▶ EXCERPTED TEXT

Abstract
This is the first study to examine the effect of phonetic contexts on children’s lexical tone production. Mandarin tones in disyllabic words produced by forty-four 2- to 6-year-old children and twelve mothers were low-pass filtered to eliminate lexical information. Native Mandarin-speaking adults categorized the tones based on the pitch information in the filtered stimuli. All mothers’ tones were categorized with ceiling accuracy. Counter to the findings in most previous studies on children’s tone acquisition and the prevailing assumption in models of speech development that children acquire suprasegmental features much earlier than segmental features, this study found that children as old as six years of age have not mastered the production of Mandarin tones. Children’s tones were judged with significantly lower accuracy than mothers’ productions. Tone accuracy improved, while cross subject variability in tone accuracy decreased, with age. Children’s tone accuracy was affected by the articulatory complexity of phonetic contexts. Children made more errors in tone combinations with more complex fundamental frequency (F0) contours than tone sequences with simpler F0 changes. When producing disyllabic tone sequences with complex F0 contours, children tended to shift the F0 contour of the first tone to reduce the F0 change, resulting in more tone errors in the first syllable than in the second syllable and showing substantially more anticipatory coarticulation than adults. The results provide further evidence that acquisition of lexical tones is a protracted process in children. Tones produced accurately by children in one phonetic context may not be produced correctly in another phonetic context. Children demonstrate more anticipatory coarticulation in their disyllabic productions than adults, which may be attributed to children’s immature speech motor control in tone production, and is presumably a by-product of their inability to accomplish complex F0 changes within the syllable time-frame.

▶ DATA SECTION
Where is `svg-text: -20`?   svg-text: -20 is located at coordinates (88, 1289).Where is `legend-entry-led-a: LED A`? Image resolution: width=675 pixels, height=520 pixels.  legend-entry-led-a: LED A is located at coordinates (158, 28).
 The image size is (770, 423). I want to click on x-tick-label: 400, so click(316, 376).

▶ REQUIRED WORK
Condense the abstract's paragraph that begins "This is the first study" into a short bulleted list that keeps its main facts.

▶ RESPONSE TO THE EXERCISE
- First study of how phonetic context affects children's lexical tone production.
- Mandarin tones in disyllabic words from forty-four children aged 2 to 6 and twelve mothers were low-pass filtered to remove lexical information, then categorized by native Mandarin-speaking adults using pitch alone.
- Mothers' tones were categorized with ceiling accuracy. Children's tones were judged with significantly lower accuracy.
- Contrary to most earlier studies and to the assumption that suprasegmental features are acquired well before segmental ones, even six-year-olds had not mastered Mandarin tone production.
- With age, tone accuracy rose and variability across children fell.
- Children made more errors on tone combinations with complex F0 contours than on those with simpler F0 changes.
- In complex sequences, children shifted the first tone's F0 contour to reduce the change. This produced more errors on the first syllable and much more anticipatory coarticulation than adults showed.
- Conclusions: tone acquisition is a protracted process, and a tone produced correctly in one context may be wrong in another. The extra coarticulation may reflect immature speech motor control and an inability to complete complex F0 changes within a syllable.